Beginner's Guide for Caffe2DML users

Training Lenet
Additional Configuration
Saving the trained model
Loading a pretrained caffemodel

Caffe2DML is an experimental API that converts a Caffe specification to DML. It is designed to fit well into the mllearn framework and hence supports NumPy, Pandas as well as PySpark DataFrame.

Training Lenet

To create a Caffe2DML object, one needs to create a solver and network file that conforms to the Caffe specification. In this example, we will train Lenet which is a simple convolutional neural network, proposed by Yann LeCun in 1998. It has 2 convolutions/pooling and fully connected layer. Similar to Caffe, the network has been modified to add dropout. For more detail, please see http://yann.lecun.com/exdb/lenet/.

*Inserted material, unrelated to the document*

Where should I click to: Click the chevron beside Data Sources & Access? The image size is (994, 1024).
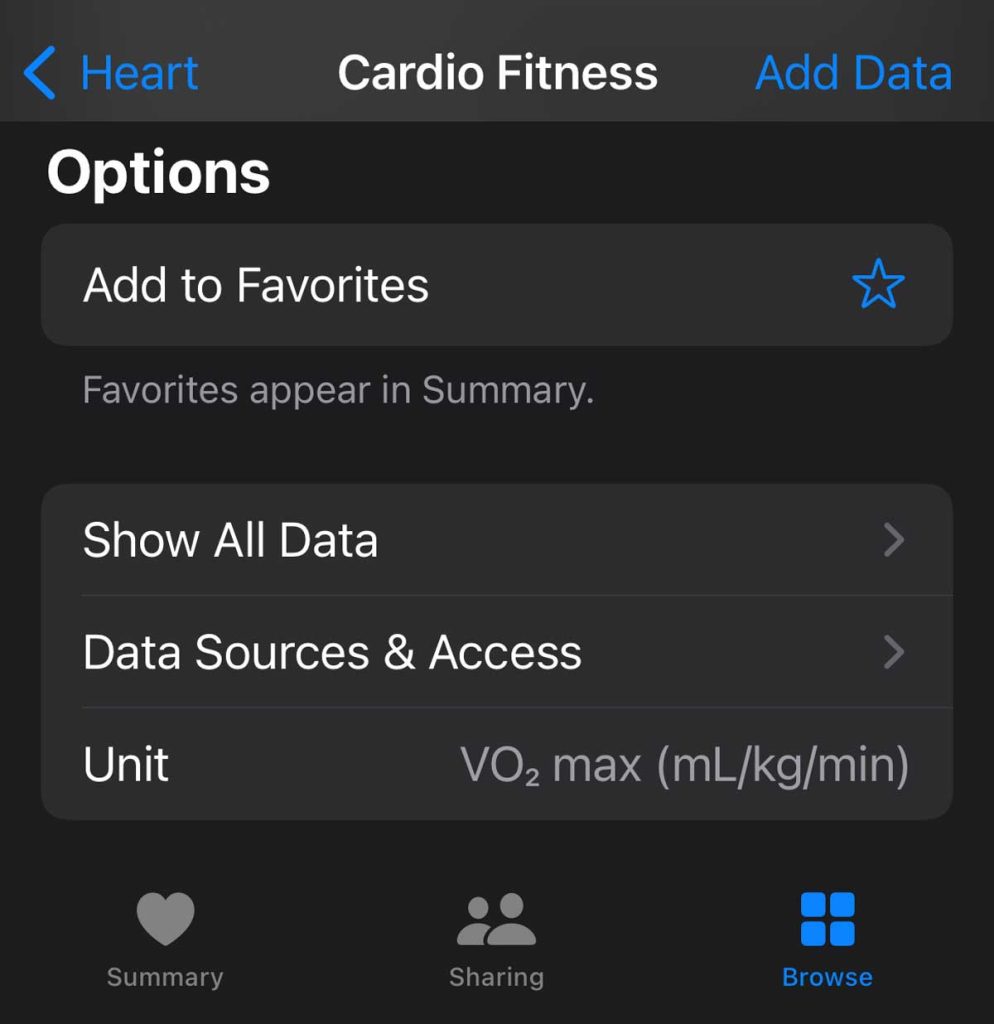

The solver specification specifies to Caffe2DML to use following configuration when generating the training DML script:

type: "SGD", momentum: 0.9: Stochastic Gradient Descent with momentum optimizer with momentum=0.9.
lr_policy: "exp", gamma: 0.95, base_lr: 0.01: Use exponential decay learning rate policy (base_lr * gamma ^ iter).
display: 100: Display training loss after every 100 iterations.
test_interval: 500: Display validation loss after every 500 iterations.
test_iter: 10: Validation data size = 10 * BATCH_SIZE.

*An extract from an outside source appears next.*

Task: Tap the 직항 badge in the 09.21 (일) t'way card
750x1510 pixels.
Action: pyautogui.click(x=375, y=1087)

from systemml.mllearn import Caffe2DML
import urllib

# Download the Lenet network
urllib.urlretrieve('https://raw.githubusercontent.com/apache/systemml/master/scripts/nn/examples/caffe2dml/models/mnist_lenet/lenet.proto', 'lenet.proto')
urllib.urlretrieve('https://raw.githubusercontent.com/apache/systemml/master/scripts/nn/examples/caffe2dml/models/mnist_lenet/lenet_solver.proto', 'lenet_solver.proto')
# Train Lenet On MNIST using scikit-learn like API

# MNIST dataset contains 28 X 28 gray-scale (number of channel=1).
lenet = Caffe2DML(spark, solver='lenet_solver.proto', input_shape=(1, 28, 28))
lenet.summary()

Output:

+-----+---------------+--------------+------------+---------+-----------+---------+--------------------+
| Name|           Type|        Output|      Weight|     Bias|        Top|   Bottom|Memory* (train/test)|
+-----+---------------+--------------+------------+---------+-----------+---------+--------------------+
|mnist|           Data| (, 1, 28, 28)|            |         |mnist,mnist|         |                 1/0|
|conv1|    Convolution|(, 32, 28, 28)|   [32 X 25]| [32 X 1]|      conv1|    mnist|               25/12|
|relu1|           ReLU|(, 32, 28, 28)|            |         |      relu1|    conv1|               25/12|
|pool1|        Pooling|(, 32, 14, 14)|            |         |      pool1|    relu1|                 6/3|
|conv2|    Convolution|(, 64, 14, 14)|  [64 X 800]| [64 X 1]|      conv2|    pool1|                38/7|
|relu2|           ReLU|(, 64, 14, 14)|            |         |      relu2|    conv2|                12/6|
|pool2|        Pooling|  (, 64, 7, 7)|            |         |      pool2|    relu2|                 3/2|
|  ip1|   InnerProduct| (, 512, 1, 1)|[3136 X 512]|[1 X 512]|        ip1|    pool2|              797/13|
|relu3|           ReLU| (, 512, 1, 1)|            |         |      relu3|      ip1|                 1/0|
|drop1|        Dropout| (, 512, 1, 1)|            |         |      drop1|    relu3|                 1/0|
|  ip2|   InnerProduct|  (, 10, 1, 1)|  [512 X 10]| [1 X 10]|        ip2|    drop1|                 3/0|
| loss|SoftmaxWithLoss|  (, 10, 1, 1)|            |         |       loss|ip2,mnist|                 0/0|
+-----+---------------+--------------+------------+---------+-----------+---------+--------------------+

Total number of layer outputs/errors/weights/bias/gradients: 5568768/5568768/1662752/618/106455680
Total memory requirements for parameters* for train/test: 910/55
[Advanced] Key network statistics to compute intermediate CP overhead batchSize/maxThreads/1-thread im2col*(sum, max)/1-thread reshape_col*(sum, max): 64/48/(1, 1)/(0, 0).
* => memory in megabytes assuming the parameters are in double precision and in dense format.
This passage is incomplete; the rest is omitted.